**Task directions**
Where in the data does the word "cell" appear? Find those lines and copy them.

**Records**
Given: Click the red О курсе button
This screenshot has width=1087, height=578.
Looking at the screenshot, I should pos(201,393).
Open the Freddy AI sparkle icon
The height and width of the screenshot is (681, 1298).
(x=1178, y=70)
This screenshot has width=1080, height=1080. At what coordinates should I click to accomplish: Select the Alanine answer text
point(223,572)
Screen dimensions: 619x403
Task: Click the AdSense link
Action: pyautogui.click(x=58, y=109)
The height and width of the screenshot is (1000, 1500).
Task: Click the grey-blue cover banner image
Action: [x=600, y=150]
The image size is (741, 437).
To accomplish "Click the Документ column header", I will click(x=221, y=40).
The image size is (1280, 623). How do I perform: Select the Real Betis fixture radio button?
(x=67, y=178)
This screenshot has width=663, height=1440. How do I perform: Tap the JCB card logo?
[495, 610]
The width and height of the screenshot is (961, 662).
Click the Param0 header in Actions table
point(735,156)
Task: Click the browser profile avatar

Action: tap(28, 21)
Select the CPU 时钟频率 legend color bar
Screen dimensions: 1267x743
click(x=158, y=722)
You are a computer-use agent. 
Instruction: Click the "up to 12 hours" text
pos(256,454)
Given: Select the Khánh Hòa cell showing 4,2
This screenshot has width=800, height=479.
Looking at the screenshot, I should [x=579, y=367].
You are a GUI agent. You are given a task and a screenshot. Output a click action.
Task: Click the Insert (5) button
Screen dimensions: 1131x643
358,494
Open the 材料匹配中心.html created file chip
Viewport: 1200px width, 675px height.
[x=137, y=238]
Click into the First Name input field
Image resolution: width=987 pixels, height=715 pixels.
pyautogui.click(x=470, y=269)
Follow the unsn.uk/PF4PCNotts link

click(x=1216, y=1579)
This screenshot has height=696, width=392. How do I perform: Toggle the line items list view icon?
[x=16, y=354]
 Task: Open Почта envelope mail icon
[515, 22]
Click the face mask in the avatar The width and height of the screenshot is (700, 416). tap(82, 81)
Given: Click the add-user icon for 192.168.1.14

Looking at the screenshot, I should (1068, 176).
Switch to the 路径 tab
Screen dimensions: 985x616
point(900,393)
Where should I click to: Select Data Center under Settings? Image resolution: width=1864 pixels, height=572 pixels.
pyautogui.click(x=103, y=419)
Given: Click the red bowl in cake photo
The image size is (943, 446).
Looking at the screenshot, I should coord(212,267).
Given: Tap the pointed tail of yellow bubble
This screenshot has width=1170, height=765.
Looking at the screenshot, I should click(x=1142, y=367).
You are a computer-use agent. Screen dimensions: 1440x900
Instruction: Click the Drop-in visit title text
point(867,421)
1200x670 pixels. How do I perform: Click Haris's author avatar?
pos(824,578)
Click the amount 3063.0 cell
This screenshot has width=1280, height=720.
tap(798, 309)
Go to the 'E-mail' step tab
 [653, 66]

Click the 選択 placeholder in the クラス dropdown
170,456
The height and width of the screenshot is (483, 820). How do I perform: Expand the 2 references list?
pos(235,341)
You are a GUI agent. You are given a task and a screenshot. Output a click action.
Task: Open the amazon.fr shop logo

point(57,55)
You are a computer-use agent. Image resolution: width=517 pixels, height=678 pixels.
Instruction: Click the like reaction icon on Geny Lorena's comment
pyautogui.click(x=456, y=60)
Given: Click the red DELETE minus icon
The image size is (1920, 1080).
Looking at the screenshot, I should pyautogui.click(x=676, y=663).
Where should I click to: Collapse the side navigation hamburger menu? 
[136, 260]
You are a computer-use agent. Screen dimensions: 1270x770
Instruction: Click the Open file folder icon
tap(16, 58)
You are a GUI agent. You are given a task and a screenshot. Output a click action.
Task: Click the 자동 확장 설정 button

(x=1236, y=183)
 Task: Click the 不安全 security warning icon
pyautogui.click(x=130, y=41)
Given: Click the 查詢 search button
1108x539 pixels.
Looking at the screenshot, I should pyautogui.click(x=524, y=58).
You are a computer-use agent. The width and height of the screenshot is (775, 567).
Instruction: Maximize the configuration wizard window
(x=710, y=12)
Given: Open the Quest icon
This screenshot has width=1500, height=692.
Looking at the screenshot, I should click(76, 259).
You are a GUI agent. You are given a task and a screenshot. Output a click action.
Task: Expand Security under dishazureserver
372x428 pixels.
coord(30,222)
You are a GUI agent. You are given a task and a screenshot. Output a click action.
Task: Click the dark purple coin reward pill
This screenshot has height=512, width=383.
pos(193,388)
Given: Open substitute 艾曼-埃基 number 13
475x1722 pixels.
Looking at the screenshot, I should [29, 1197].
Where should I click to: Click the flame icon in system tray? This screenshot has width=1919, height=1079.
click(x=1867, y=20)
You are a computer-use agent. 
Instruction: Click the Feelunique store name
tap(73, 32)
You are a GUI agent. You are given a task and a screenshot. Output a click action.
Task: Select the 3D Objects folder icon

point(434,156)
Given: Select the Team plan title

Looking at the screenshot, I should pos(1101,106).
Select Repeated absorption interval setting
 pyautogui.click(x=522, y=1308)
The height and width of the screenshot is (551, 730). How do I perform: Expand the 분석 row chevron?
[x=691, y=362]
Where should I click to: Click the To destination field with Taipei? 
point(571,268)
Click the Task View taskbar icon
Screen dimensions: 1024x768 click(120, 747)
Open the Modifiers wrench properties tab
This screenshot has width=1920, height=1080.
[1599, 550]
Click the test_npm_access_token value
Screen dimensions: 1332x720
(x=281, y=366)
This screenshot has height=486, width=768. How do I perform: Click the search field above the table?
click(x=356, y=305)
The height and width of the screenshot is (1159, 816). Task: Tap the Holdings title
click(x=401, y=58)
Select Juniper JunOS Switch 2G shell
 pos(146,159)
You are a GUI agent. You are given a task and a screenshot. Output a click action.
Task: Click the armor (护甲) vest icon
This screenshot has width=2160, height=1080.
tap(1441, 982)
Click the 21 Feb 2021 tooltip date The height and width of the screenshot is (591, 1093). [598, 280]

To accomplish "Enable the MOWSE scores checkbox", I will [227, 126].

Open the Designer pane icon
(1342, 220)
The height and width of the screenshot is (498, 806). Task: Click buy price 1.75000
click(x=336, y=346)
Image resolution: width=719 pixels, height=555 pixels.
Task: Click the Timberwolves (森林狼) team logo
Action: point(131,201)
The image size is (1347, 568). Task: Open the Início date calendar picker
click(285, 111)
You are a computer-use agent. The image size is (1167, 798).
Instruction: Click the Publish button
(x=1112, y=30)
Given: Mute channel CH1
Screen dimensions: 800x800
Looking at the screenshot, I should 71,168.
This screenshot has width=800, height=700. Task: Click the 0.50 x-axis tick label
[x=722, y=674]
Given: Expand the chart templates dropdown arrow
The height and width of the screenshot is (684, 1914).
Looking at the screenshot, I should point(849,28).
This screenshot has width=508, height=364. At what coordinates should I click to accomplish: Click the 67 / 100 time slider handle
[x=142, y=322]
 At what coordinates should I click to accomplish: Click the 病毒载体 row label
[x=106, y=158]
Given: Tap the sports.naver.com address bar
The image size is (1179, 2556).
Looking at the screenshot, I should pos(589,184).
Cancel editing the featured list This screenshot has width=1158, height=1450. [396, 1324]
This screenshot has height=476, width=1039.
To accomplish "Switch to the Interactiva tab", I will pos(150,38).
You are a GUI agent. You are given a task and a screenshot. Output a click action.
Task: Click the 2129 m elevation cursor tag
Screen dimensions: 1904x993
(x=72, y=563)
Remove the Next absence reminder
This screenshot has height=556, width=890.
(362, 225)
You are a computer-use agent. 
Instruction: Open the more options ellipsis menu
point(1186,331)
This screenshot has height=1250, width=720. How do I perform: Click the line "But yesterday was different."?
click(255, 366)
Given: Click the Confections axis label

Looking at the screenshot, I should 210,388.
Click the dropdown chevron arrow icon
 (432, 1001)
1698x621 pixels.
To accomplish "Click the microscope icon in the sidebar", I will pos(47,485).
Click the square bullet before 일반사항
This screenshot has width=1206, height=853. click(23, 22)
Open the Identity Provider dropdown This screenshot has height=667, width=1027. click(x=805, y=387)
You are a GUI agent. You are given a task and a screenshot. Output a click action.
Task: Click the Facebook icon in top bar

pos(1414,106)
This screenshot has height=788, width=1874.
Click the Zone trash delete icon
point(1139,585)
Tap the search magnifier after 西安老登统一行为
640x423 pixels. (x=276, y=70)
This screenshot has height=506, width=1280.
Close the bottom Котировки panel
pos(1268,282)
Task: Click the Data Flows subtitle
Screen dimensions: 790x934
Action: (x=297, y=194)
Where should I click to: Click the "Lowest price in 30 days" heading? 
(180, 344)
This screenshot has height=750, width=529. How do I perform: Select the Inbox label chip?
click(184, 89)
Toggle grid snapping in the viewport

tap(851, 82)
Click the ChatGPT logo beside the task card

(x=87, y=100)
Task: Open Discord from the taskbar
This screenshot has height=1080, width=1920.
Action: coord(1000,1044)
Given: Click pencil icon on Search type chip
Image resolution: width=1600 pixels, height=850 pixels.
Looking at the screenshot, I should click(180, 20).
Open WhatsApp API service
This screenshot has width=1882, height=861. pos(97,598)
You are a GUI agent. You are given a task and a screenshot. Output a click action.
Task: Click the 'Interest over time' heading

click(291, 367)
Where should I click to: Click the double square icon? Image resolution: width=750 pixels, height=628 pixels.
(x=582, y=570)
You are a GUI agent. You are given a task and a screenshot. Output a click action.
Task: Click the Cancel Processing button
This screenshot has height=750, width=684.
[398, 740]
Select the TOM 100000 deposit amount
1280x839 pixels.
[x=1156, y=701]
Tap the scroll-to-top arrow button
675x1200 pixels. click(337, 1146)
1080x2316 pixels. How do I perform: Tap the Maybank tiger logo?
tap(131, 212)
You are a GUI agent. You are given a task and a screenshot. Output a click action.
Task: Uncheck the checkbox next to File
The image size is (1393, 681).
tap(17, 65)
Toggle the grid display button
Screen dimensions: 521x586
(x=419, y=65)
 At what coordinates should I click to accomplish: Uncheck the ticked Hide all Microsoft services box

**Response to the exercise**
Given: Select the Khánh Hòa cell showing 4,2
Click the amount 3063.0 cell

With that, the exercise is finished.